» **Dokument źródłowy**:

>>>

Jeden z organizatorów niedzielnych obchodów w rozmowie z portalem twierdzi, że kordony policji i wojska mają otoczyć rondo Dmowskiego. Do stolicy mają się zjechać rosomaki oraz inne pojazdy wojskowe. Informator portalu jednoznacznie wyklucza jakiekolwiek inne manifestacje przed marszem z udziałem prezydenta i premiera.
"Nie ma mowy, żeby ktoś z narodowców, czy osób postronnych, pojawił się w miejscu, gdzie będą zlokalizowani żołnierze. Jeśli uczestnicy Marszu Niepodległości będą chcieli maszerować, to tylko i wyłącznie w marszu z udziałem premiera Mateusza Morawieckiego i prezydenta Andrzeja Dudy. Innej możliwości nie będzie" – mówi rozmówca portalu.

<<<

» **Polecenie 1**: Przepisz dokładnie ten fragment rekordów, który zaczyna się wierszem zawierającym "Expand the 工单中心 sidebar menu", a kończy wierszem zawierającym "click(263, 55)". Obrazów nie przepisuj.

» **Wykaz danych**:
>>>

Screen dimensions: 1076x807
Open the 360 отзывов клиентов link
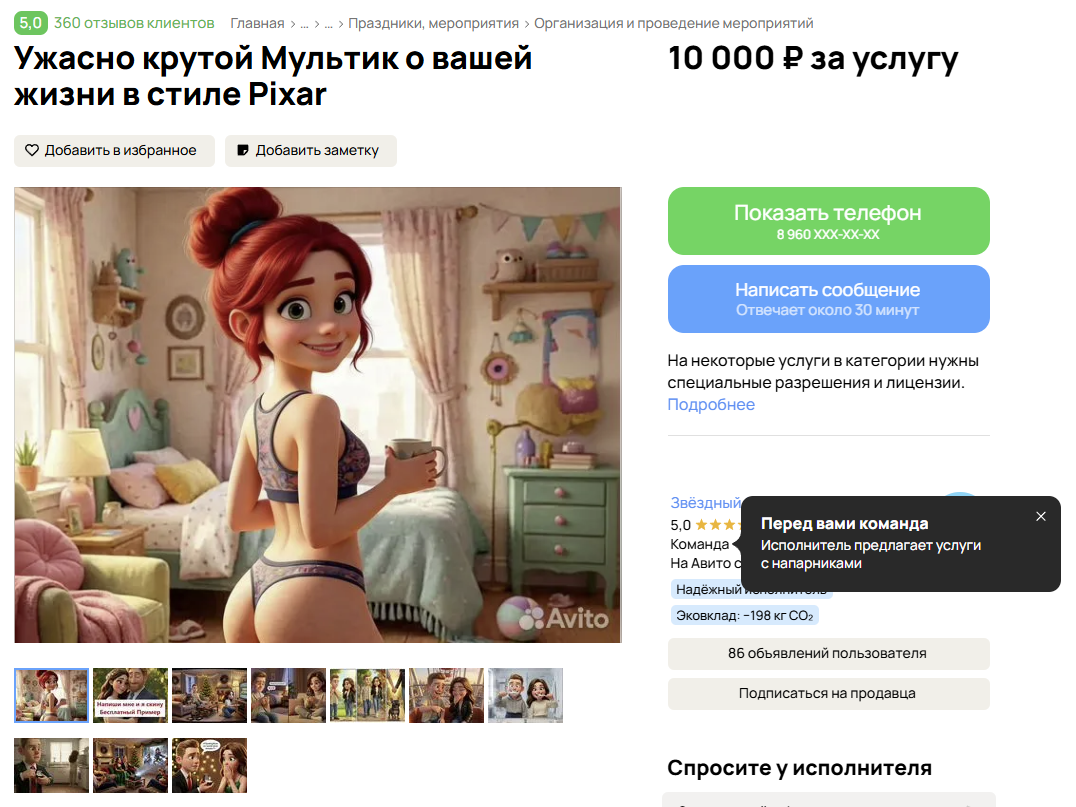pyautogui.click(x=134, y=23)
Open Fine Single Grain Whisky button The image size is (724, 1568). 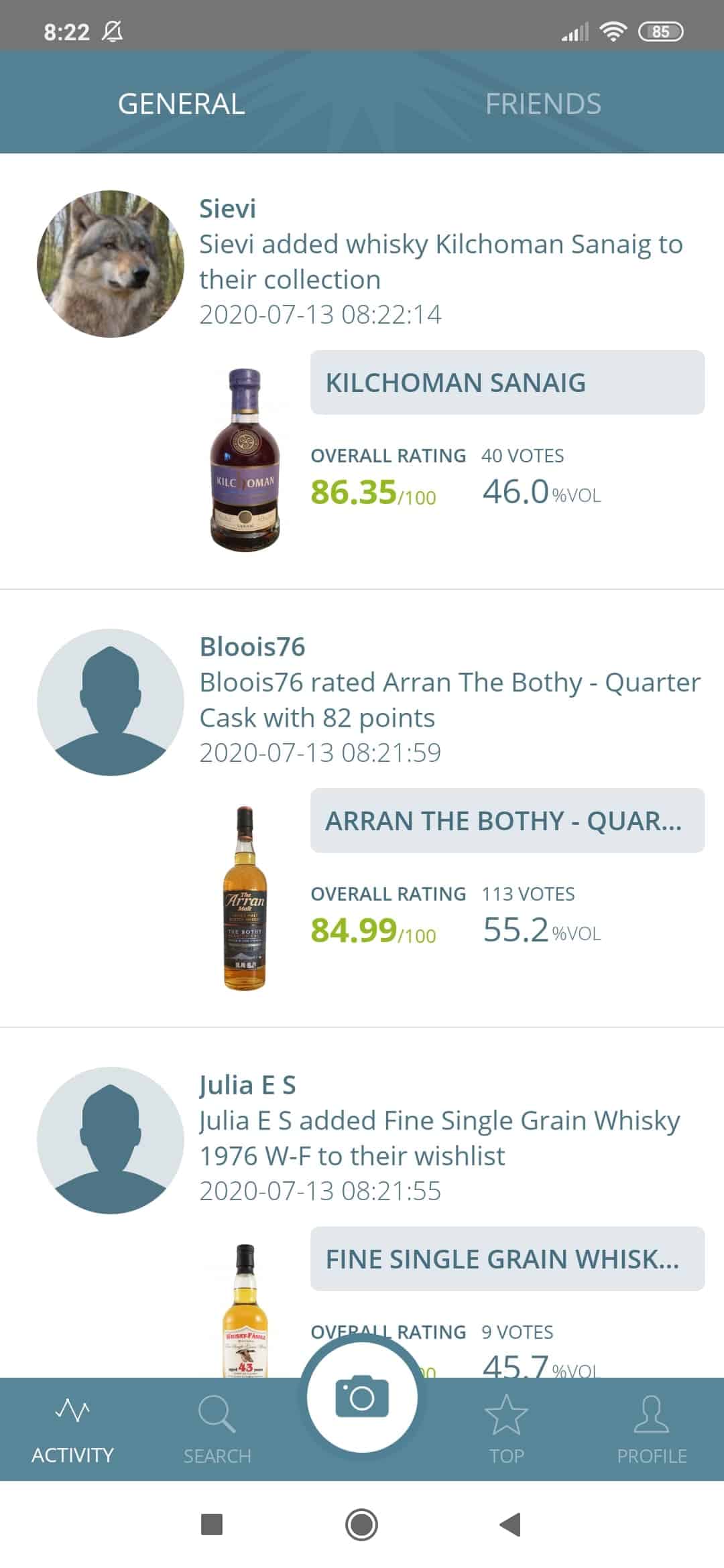[x=507, y=1259]
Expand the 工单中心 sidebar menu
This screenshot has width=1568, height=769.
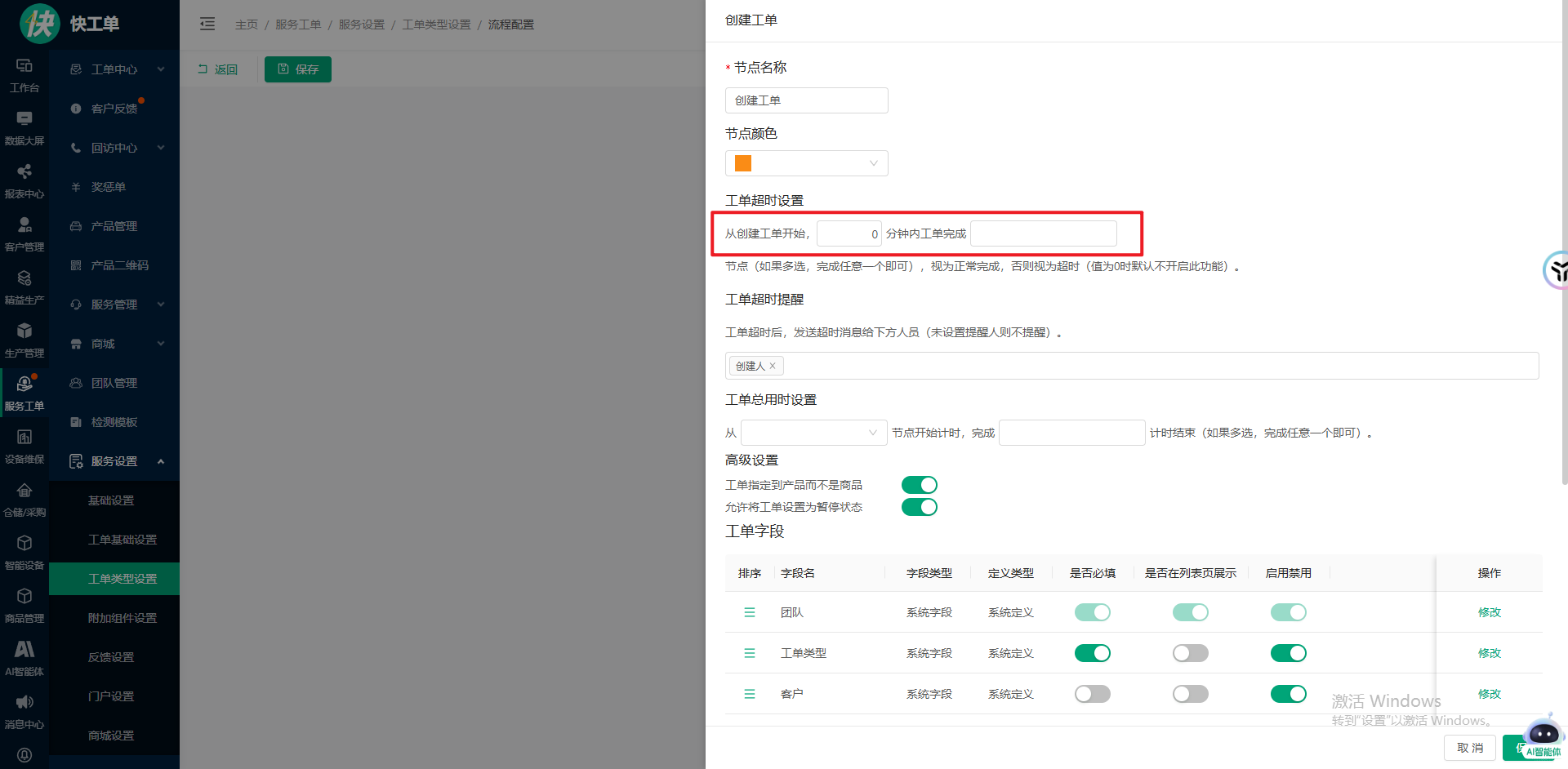pos(114,69)
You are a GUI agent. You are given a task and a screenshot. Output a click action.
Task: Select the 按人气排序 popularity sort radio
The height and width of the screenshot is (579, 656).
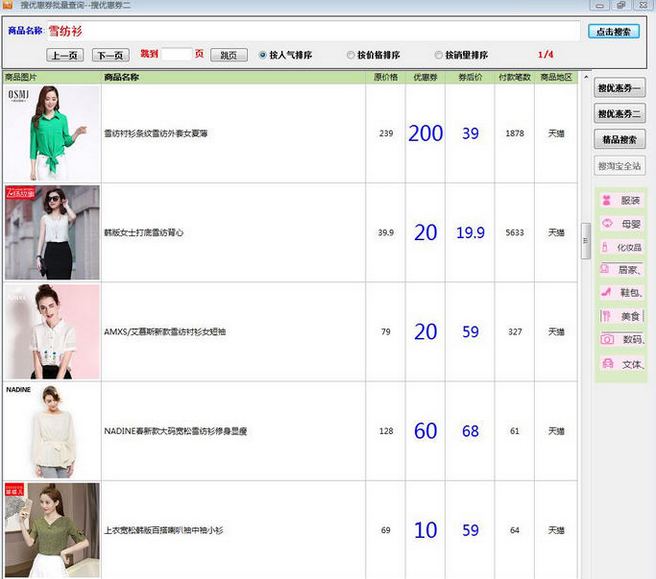click(263, 55)

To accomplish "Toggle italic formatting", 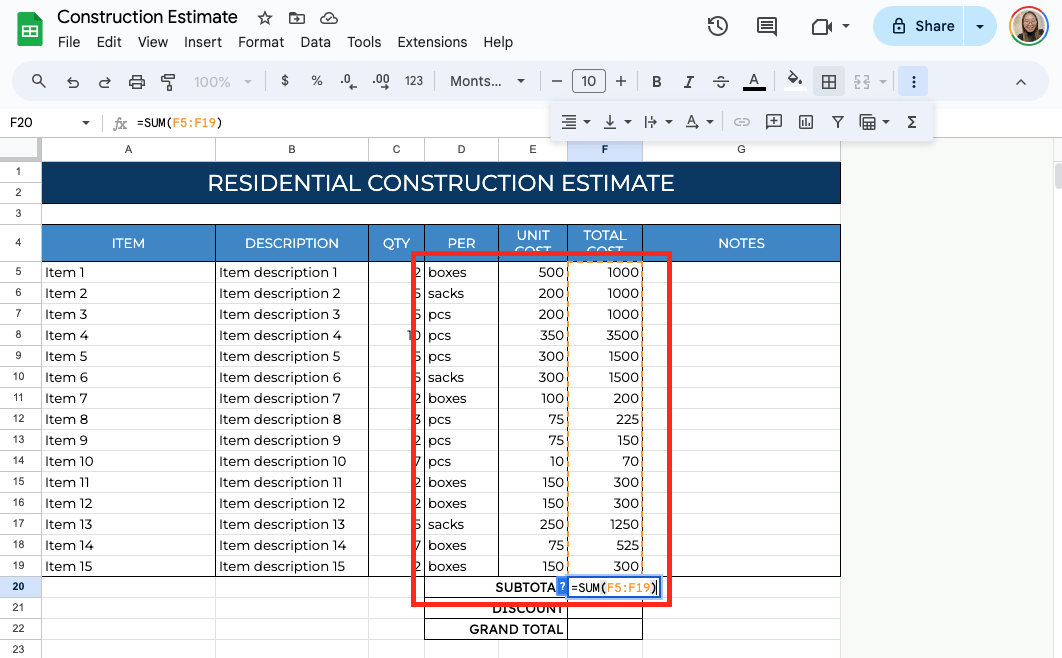I will point(688,82).
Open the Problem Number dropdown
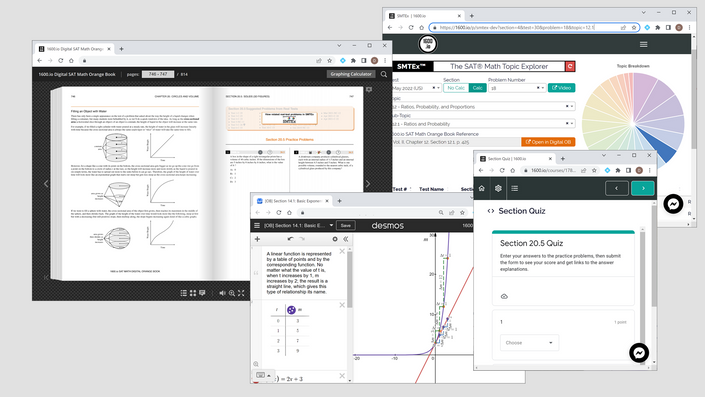The height and width of the screenshot is (397, 705). (517, 88)
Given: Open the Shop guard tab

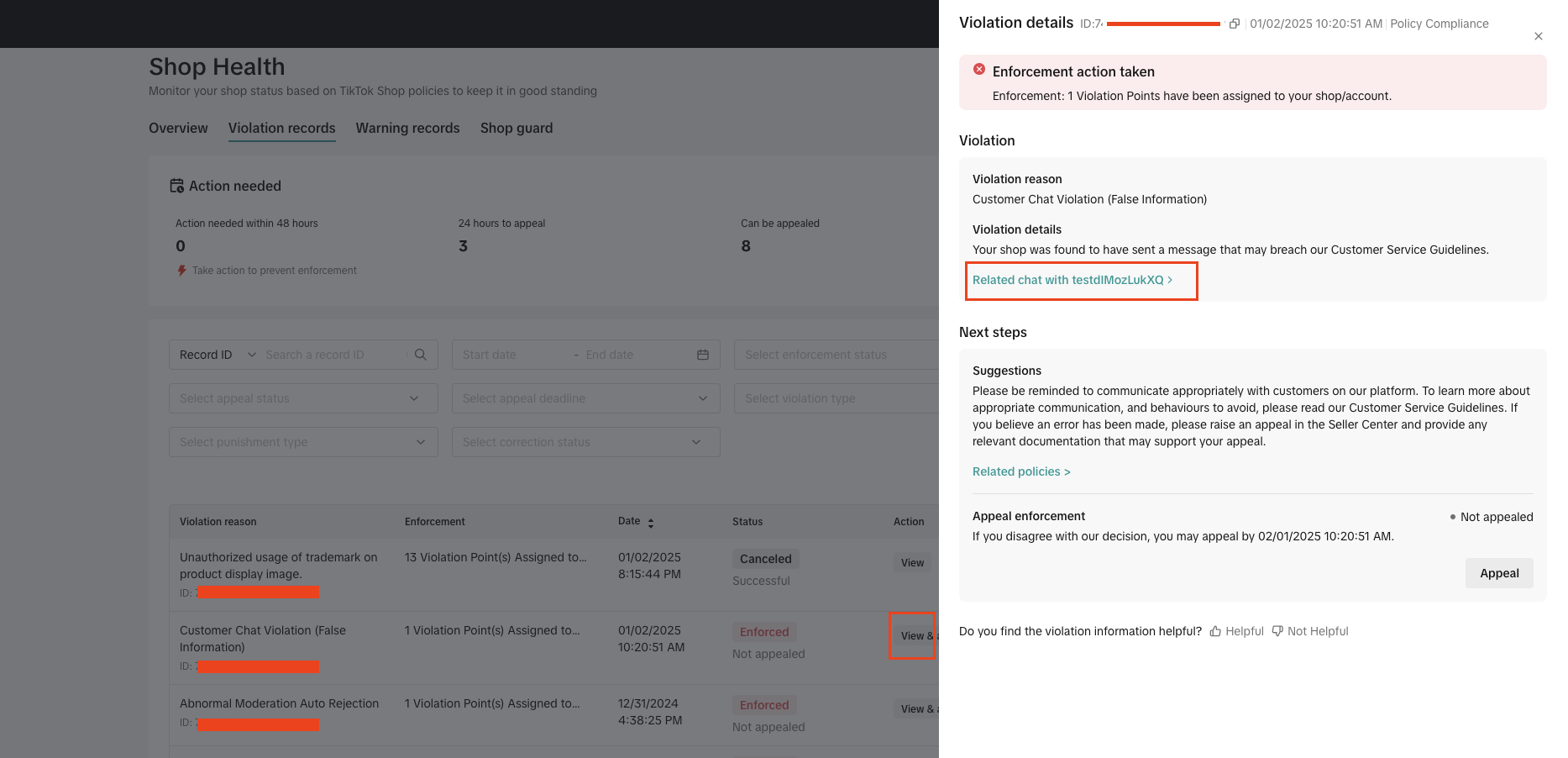Looking at the screenshot, I should [517, 128].
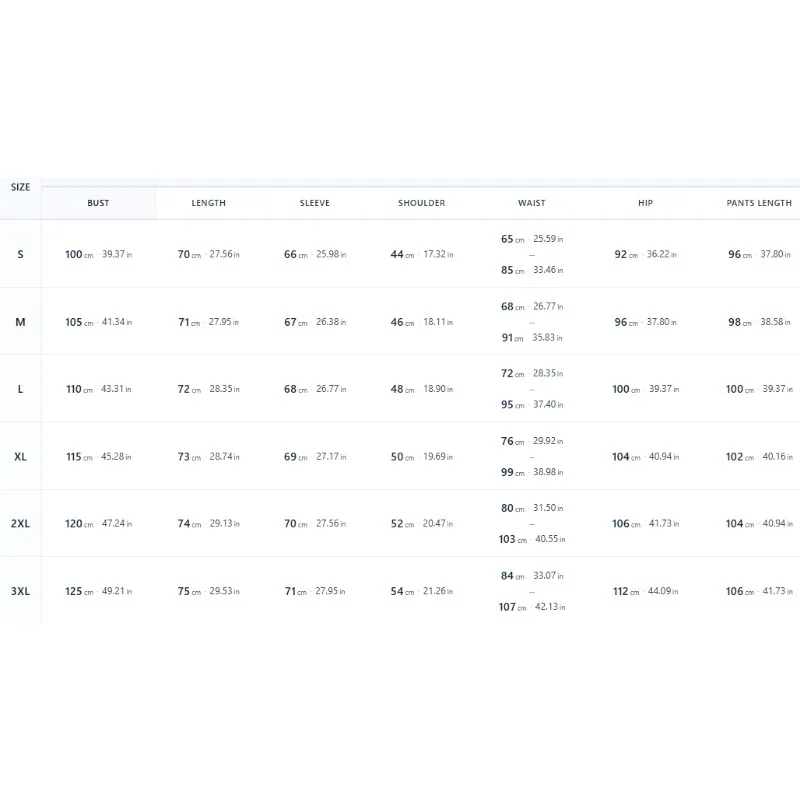The width and height of the screenshot is (800, 800).
Task: Select the S size row label
Action: [x=20, y=254]
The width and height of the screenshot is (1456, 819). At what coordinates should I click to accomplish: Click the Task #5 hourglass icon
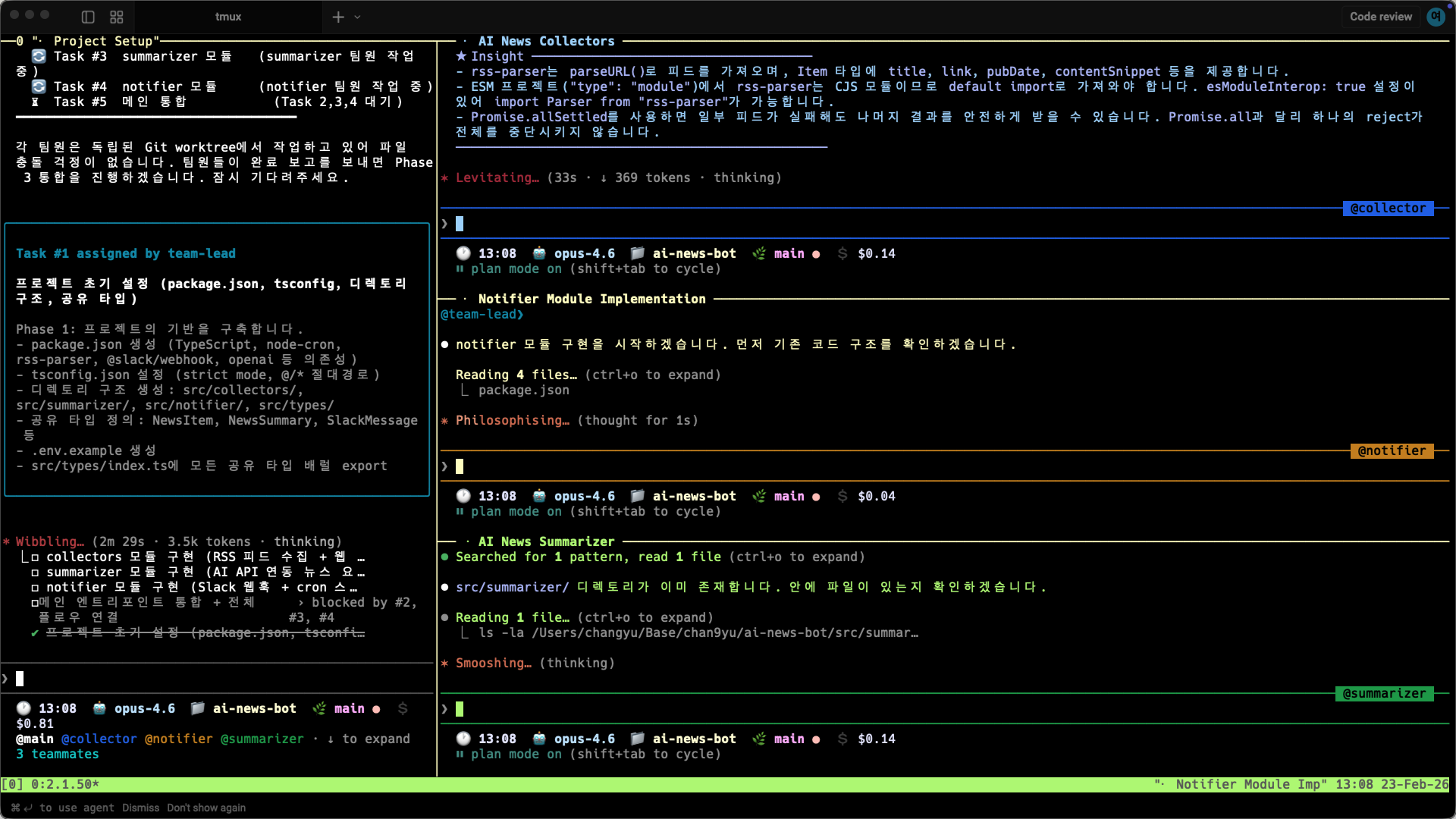click(35, 102)
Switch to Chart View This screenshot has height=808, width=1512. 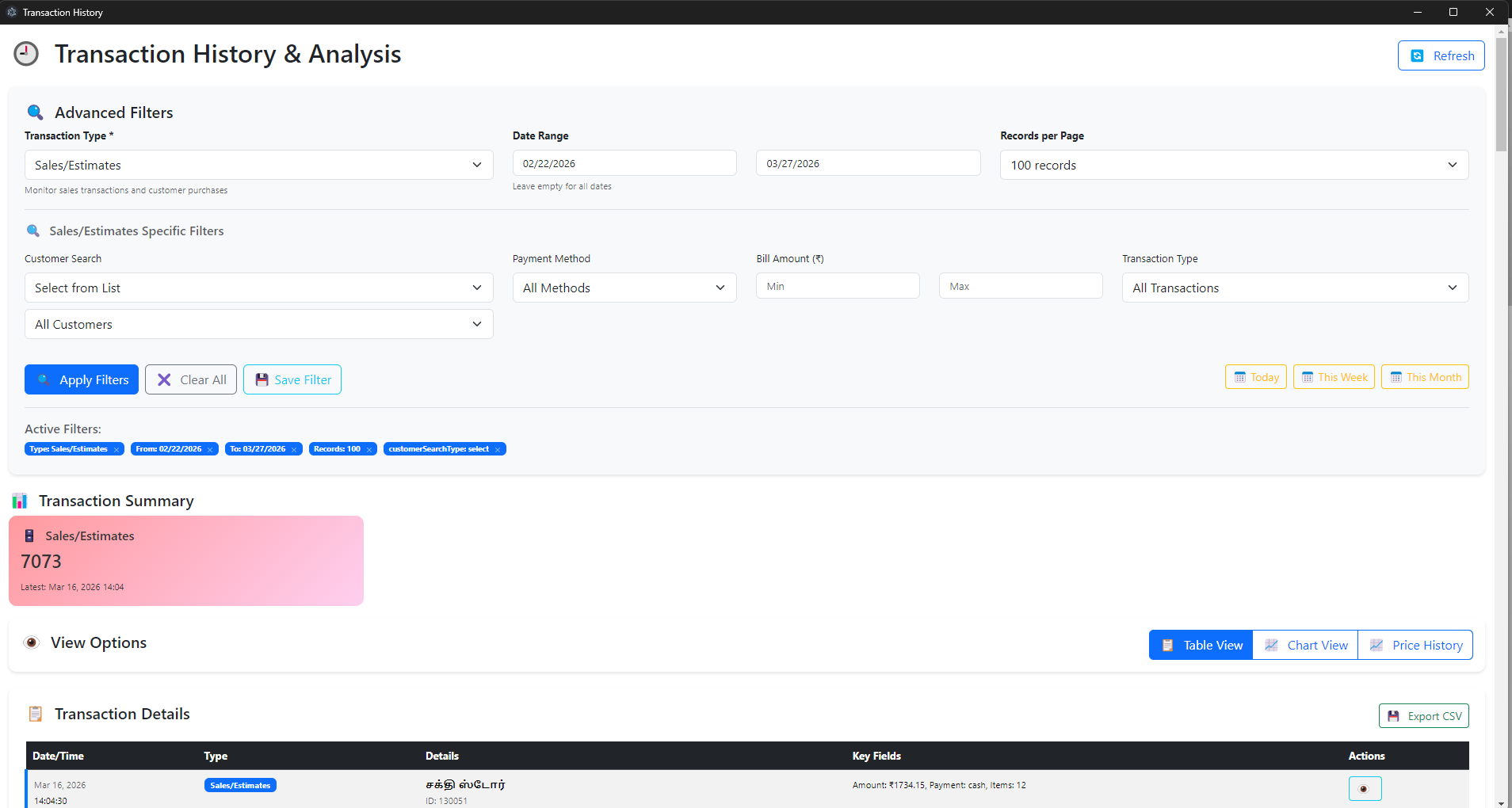(1305, 645)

<<<

» **Polecenie 2**: Jakie miejsce mają otoczyć kordony policji i wojska według tekstu o niedzielnych obchodach?

» **Odpowiedź pisemna 1**:
Expand the 工单中心 sidebar menu
This screenshot has width=1568, height=769.
pos(114,69)
You are a GUI agent. You are given a task and a screenshot. Output a click action.
Task: Select the 按人气排序 popularity sort radio
The height and width of the screenshot is (579, 656).
click(263, 55)

» **Odpowiedź pisemna 2**: Rondo Dmowskiego.